Earlier in her career, Rasera worked for 15 years in various stages of initial formation. She was also provincial councilor and then provincial superior for the Sisters of the Divine Savior.
The Salvatorian family is composed of 1,250 sisters, 1,169 fathers and brothers, and 1,200 men and women known as "Lay Salvatorians." The order was founded in the 19th century by Fr. Francis Mary of the Cross Jordan and Therese von Wüllenweber, later known as Mother Mary of the Apostles.
The sisters describe their mission thus: "Women in every era of human history are innately sensitive to nurturing life. We Salvatorian sisters dedicate our womanly energy and talent so that others may have life. We want to make human life meaningful and just for everyone, especially for the voiceless, powerless and poor. We hope to stir faith-life where it is weak, to promote the sacredness of life where it is forgotten."
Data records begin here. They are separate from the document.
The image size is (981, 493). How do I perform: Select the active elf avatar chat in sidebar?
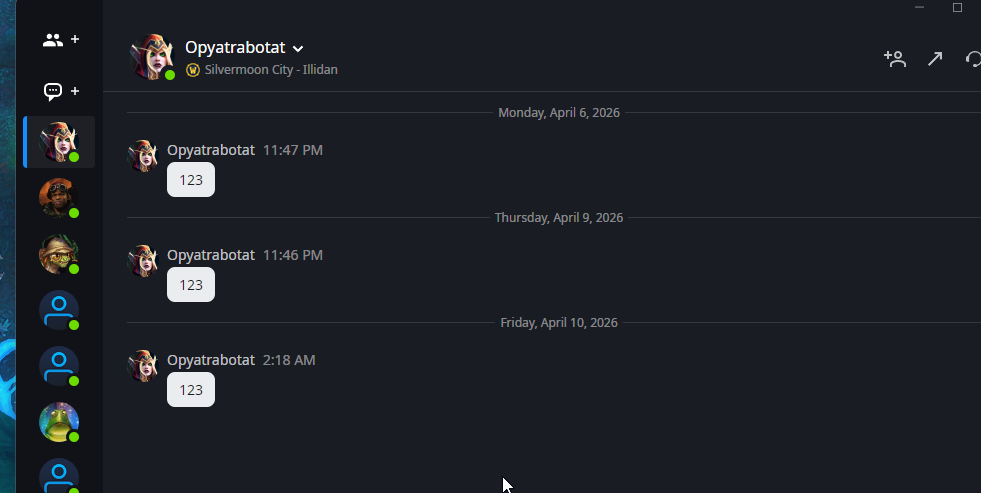58,142
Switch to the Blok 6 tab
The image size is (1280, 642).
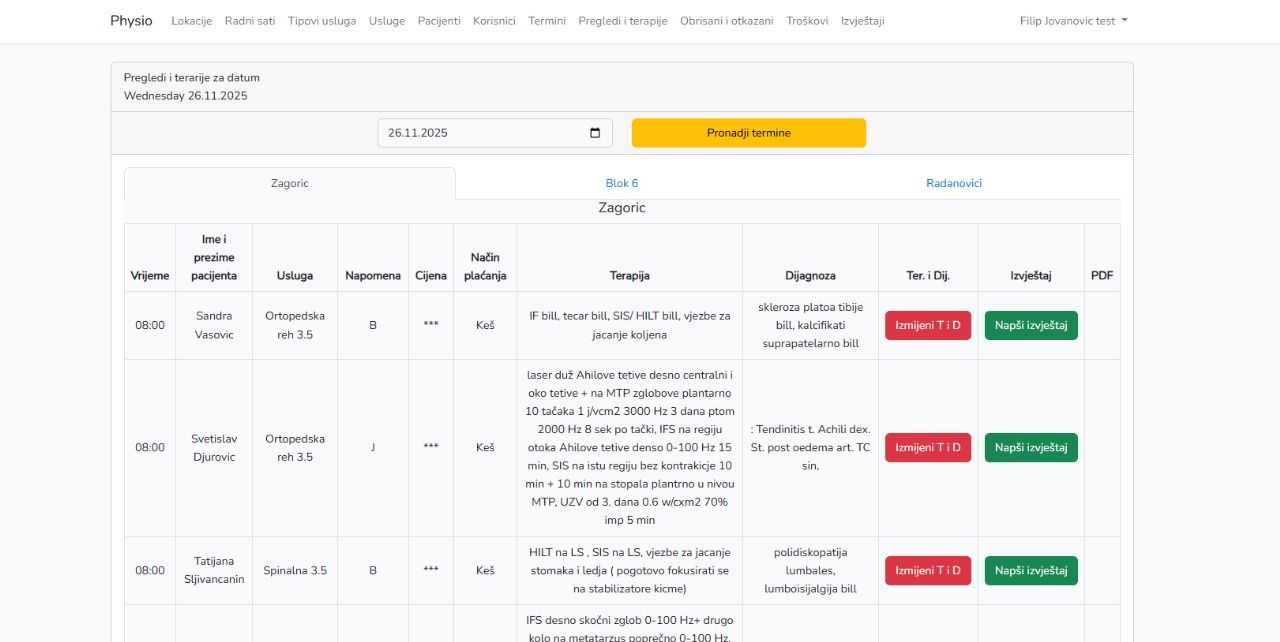[621, 184]
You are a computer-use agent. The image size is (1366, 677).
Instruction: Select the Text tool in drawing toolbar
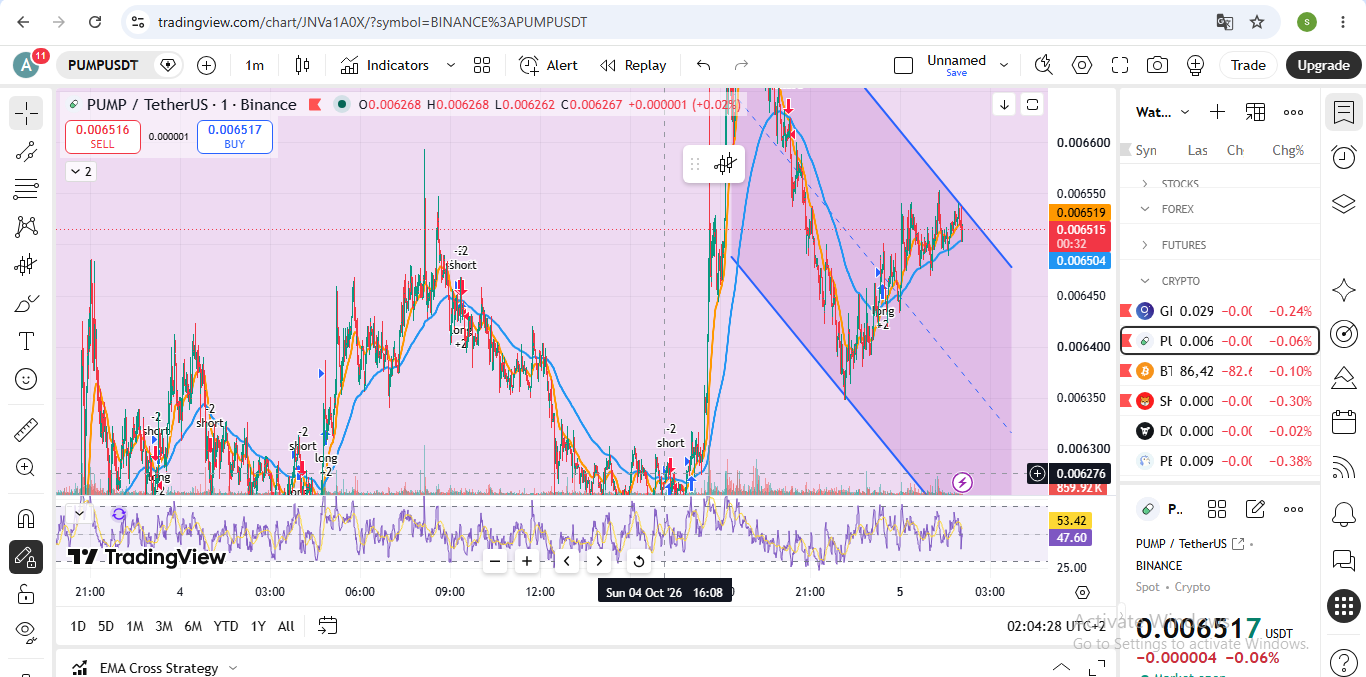click(26, 341)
It's not difficult to spot this spirit in Rasera. When I asked her if there's something special she wants the world to understand about women's religious life, she responded:
"We religious women feel that we are also church. As consecrated women, we contribute to the promotion and defense of life, that all may have life, and have it abundantly (John 10:10). In this moment of history, we think that because of the charismatic strength of our founders, we are called to be a prophetic presence of hope for the good of human life and dignity. Therefore, we are called and invited to effectively work for the elimination of violence and injustice through a wide missionary presence which we have in many parts of the world, especially in extreme situations where life is threatened.
"We are aware," Rasera said, "that creative fidelity is requesting from us a permanent attitude of attention to listen, obey and walk the path along which the Spirit guides us, in order to be 'Good News' for today's world."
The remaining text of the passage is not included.